Make certain you rock your weight loss AND fitness journeys with these strategies!
DON’T OVERESTIMATE CALORIE BURN
Nothing is more motivating when you’re running on the treadmill than imagining how much of that sugary, delicious coffee drink you just downed is being melted away, but stay realistic about how long it’s going to take and whether you have the time to do it. Fitness trackers tend to exaggerate calorie burn, especially for higher-intensity activities.

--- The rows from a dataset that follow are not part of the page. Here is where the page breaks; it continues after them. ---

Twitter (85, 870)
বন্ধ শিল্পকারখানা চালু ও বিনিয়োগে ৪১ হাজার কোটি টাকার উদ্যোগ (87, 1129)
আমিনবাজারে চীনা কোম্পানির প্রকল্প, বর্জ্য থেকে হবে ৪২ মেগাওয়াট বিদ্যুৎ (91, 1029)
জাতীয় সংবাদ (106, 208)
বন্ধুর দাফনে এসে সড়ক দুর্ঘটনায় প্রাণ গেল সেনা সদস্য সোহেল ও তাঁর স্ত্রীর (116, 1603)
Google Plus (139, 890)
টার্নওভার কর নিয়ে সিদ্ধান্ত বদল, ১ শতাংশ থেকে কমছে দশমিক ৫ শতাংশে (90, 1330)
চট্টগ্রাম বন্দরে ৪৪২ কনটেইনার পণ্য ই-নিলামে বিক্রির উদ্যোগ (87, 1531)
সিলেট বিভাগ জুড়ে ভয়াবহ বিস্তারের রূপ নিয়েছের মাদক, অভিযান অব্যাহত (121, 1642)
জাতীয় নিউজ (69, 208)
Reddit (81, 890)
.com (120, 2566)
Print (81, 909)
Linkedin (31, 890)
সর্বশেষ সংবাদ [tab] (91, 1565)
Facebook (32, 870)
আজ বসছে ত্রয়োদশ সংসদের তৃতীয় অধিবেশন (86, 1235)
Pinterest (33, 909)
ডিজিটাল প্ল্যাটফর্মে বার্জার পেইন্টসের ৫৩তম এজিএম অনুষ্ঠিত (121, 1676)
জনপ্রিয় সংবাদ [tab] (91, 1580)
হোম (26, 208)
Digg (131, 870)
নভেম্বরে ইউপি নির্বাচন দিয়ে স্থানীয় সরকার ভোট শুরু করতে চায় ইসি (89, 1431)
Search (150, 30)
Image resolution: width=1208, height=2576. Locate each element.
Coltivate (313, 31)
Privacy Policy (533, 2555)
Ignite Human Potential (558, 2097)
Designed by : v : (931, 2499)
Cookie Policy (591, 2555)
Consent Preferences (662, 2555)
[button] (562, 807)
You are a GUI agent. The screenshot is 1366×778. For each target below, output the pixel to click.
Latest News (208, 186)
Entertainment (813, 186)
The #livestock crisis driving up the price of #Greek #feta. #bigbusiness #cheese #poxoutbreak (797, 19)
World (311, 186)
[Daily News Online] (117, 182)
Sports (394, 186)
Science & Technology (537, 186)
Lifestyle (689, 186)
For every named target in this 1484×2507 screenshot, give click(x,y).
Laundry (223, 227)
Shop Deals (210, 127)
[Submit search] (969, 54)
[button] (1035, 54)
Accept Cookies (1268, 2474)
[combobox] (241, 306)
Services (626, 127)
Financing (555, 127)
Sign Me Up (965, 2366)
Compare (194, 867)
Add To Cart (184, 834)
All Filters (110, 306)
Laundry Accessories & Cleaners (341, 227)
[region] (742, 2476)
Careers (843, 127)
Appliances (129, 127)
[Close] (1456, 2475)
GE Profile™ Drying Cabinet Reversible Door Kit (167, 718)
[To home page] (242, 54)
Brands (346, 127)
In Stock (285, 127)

Remember that a Starbucks Frappuccino, for example, can have more than 500 calories, and it’ll take a 150-pound person approximately 50 minutes running 5 mph on that treadmill to vanquish them before they even start to whittle away at the rest.
DON’T OVERDO IT
It’s much easier to get too little exercise than too much given our busy schedules and often-sedentary jobs, but frantically pushing ourselves to burn a lot more calories than we consume is not a sustainable path.
It creates burnout and disrupts hormones that control metabolism and other processes and you end up regaining the weight. Aiming to lose 1 to 2 pounds a week is usually the best approach.
DON’T FORGET RESISTANCE TRAINING
Cardio gets the glory for its calorie-torching qualities, which is deserved, but weightlifting or bodyweight exercises build your muscle, which in turn raises your metabolism.
This makes it that much easier to shed pounds efficiently and ensure you lose fat instead of muscle. Preserving muscle mass not only ensures the lean, toned look you’re aiming for, it helps to maintain health as we inevitably lose muscle mass as we get older.
DON’T FALL INTO A FITNESS RUT
Remember how crucial it is to keep challenging yourself. Doing the same workout over and over will bring diminishing returns in the long run both physically and mentally.
Always be looking for ways to switch up your sweat sessions and ratchet up your ferocity to keep the benefits flowing.